Biz onu günün şartlarında buna tepki koyduk. Vatana ihanetten , terörist başının sözcüsü gibi davranan insanların , devletin en üst kademesinde ateşkesten bahsetmesini, kabullenememiştik. Ellerinin sıkılmasını kabul edememiştik.

Bu deklarasyonun ardından Grup Toplantısında sayın Başbakan Dışişleri bakanına sahip çıkmış, olayın şekline sahip çıkmış, ama kendi içerisinde bu deklarasyona imza atan 10 milletvekiline kapıyı göstermiştir. O milletvekillerin bir kısmı birlikte istifa ettik.

Ardından sayın Başbakanı Diyarbakır'a götürüp, yıllardır terör örgütü PKK'nın siyasallaştırma mücadelesinde dile getirdiği demokratik Cumhuriyet söylemini, Diyarbakır meydanında söyletende bu danışmanlardır.

Türk kavramı yerine Türkiyelilik kavramını sayın Başbakanın söylemleri arasına sokanlarda işte bu danışmanlardır.

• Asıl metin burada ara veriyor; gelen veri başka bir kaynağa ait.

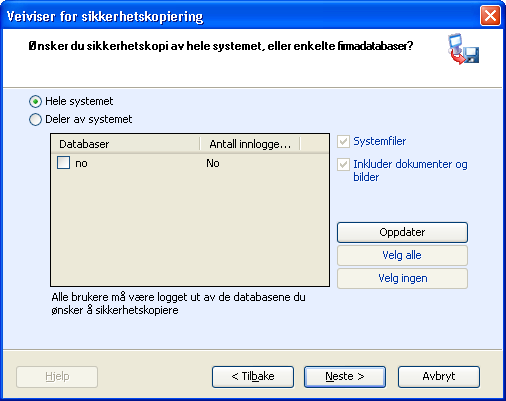Toggle "Inkluder dokumenter og bilder" checkbox

(x=343, y=164)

Ben buradan sonuç alamayacağımı bile bile, bir kez daha söylemek istiyorum ki, milli duyarlılığı olmayan bu danışmanlarınızdan size hayır gelmez. Bu söylemlerinizi hızla terk etmek mecburiyetindesiniz.

Bu Cumhuriyetin ismi Türkiye Cumhuriyeti , Türkiye Cumhuriyeti Devleti, bu milletin ismi Türk Milletidir. Sayın Başbakan bunun bilinciyle hareket etmek mecburiyetindedir., Sayın Tayyip Erdoğan sadece AKP Genel Başkanı değil, Türkiye Cumhuriyeti Devletinin Başbakanıdır. Türkiye Cumhuriyetinin, Devletin Başbakanı olarak sayın Başbakan bu kavramları Kabul etmek mecburiyetindedir.

Diyarbakır'da başka şey söylemek, Söğüt'te başka , Erzurum'da, Yozgat'ta başka şey söylemekle bu meseleler çözülmez."

Akdoğan, Malatya Valisi Halil İbrahim Daşöz'ü de ziyaret ederek bir süre görüştü.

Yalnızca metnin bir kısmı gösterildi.